=== Usando la información ===
(1) Responda a partir del relato de la huida de Constantinopla:
(a) ¿De qué origen era el conocido con quien el narrador compartió su hogar?
(b) ¿Cuántos días permanecieron en la ciudad tras su caída?
(c) ¿A la altura de qué iglesia fue apresada la doncella?
(2) Traduzca al inglés esta oración del relato de la huida de Constantinopla: "Ante el penoso espectáculo, toda nuestra compañía dio un grito de alarma."
(3) Retome el relato de la huida de Constantinopla y continúelo a partir de su última oración.

=== Texto proporcionado ===
EL HISTORIADOR NIKETAS CHONIATES HUYE DE CONSTANTINOPLA CON SU FAMILIA EN 1204

 

Conmigo compartió mi hogar cierto conocido mío, veneciano de nacimiento, pues merecía protección y, con él, su doncella y su esposa fueron resguardadas de daños físicos. Demostró sernos de ayuda en aquellos tumultuosos tiempos. Tras vestirse su armadura y convertirse de mercader en soldado, se hizo pasar por un compañero de armas y, hablando con ellos en su propia lengua bárbara, defendió que había ocupado la vivienda primero. Así ahuyentó a los expoliadores. Pero continuaron llegando en grandes oleadas y al fin desesperó de oponerse a ellos, sobre todo a los franceses, que no eran como los demás en temperamento o fuerza física y se jactaban de mostrar sólo temor al cielo. Como quiera que le fue imposible deshacerse de ellos, nos animó a escapar...

Partimos poco después, arrastrados de la mano como si hubiéramos sido asignados a él como cautivos de su lanza, y abatidos y descompuestos conocimos el camino de la huida... Los sirvientes se dispersaron en todas direcciones abandonándonos inhumanamente, pues nos vimos forzados a acarrear sobre los hombros a niños que no podían caminar y a sostener en las manos a un infante de pecho, y de esta suerte proseguimos la fuga por las calles.

Después de permanecer en la ciudad durante cinco días tras su caída, marchamos [el 17 de abril de 1204]. Era sábado, y lo que había sucedido no era un acontecimiento carente de sentido, en mi opinión, una circunstancia fortuita o una coincidencia, sino la voluntad de Dios. El día era tormentoso e invernal... A la altura de la iglesia del noble mártir Mokios, un bárbaro libertino y vil agarró delante de nuestros ojos, cual el lobo apresa al cordero, a una doncella de finas trenzas, joven hija de un juez. Ante el penoso espectáculo, toda nuestra compañía dio un grito de alarma. El padre de la muchacha, achacoso por los años y por la enfermedad, se tambaleó y cayó en un charco, quedando tendido de costado mientras gemía y se golpeaba contra el lodo; volviéndose a mí con inefable indefensión... me pidió que hiciera lo posible por liberar a su hija. Al punto retrocedí en pos de los pasos del malvado; con lágrimas en los ojos grité contra el secuestro, y convencí con gestos de súplica a las tropas que pasaban, que no eran completamente ignorantes de nuestro idioma, para que acudieran en mi ayuda, llevando incluso a algunos de la mano...

=== Información registrada ===
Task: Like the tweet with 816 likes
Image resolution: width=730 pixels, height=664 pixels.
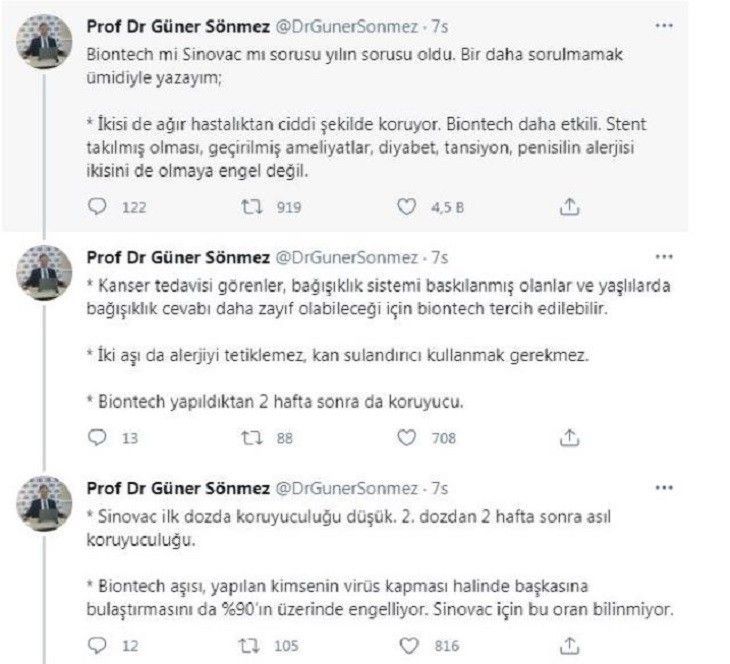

=== Respuestas a tareas ===
(1)
(a) Era veneciano de nacimiento.
(b) Cinco días.
(c) La iglesia del noble mártir Mokios.

(2) At the pitiful sight, our whole company cried out in alarm.

(3)
Cuando llegamos a los aposentos del vil mujeriego, éste ordenó a la muchacha que se ocultara dentro mientras él permanecía en el umbral presto a rechazar a los oponentes. Señalándole, dije: "Éste es el felón, que a plena luz del día ha desobedecido las órdenes de vuestros jefes bien nacidos... Este hombre se ha burlado de vuestros mandatos ante muchos testigos y no teme desafiar como un asno salaz el suspiro de virtuosas doncellas. Defended, pues, a los que protegen vuestras leyes y han sido puestos a vuestro cargo...".

Con tales argumentos desperté las simpatías de estos hombres, que insistieron en la liberación de la muchacha. Al principio, el bárbaro mostró desprecio, pues era presa de las dos pasiones más tiránicas, la lujuria y la ira. Mas al ver que los hombres se enfurecían en su rabia y le amenazaban con colgarle de una estaca como a hombre de baja ralea, injusto y vergonzante... se rindió, aun reacio, y entregó a la muchacha. El padre se alegró sobremanera al recuperar a su hija, derramando lágrimas como libaciones de Dios por haberla salvado de esta unión no ungida por las arras del matrimonio y los himnos de boda. Al cabo, se levantó y continuó camino con nosotros.

 

De: Harry Magoulias (tr.), O City of Byzantium, The Annals of Niketas Choniates (Detroit, Wayne State University Press, 1984), pp. 323-25, en: Miscelánea Medieval, Selección y Edición de J. Herrin, Grijalbo, 2000 (1999), Barcelona, pp. 196-197.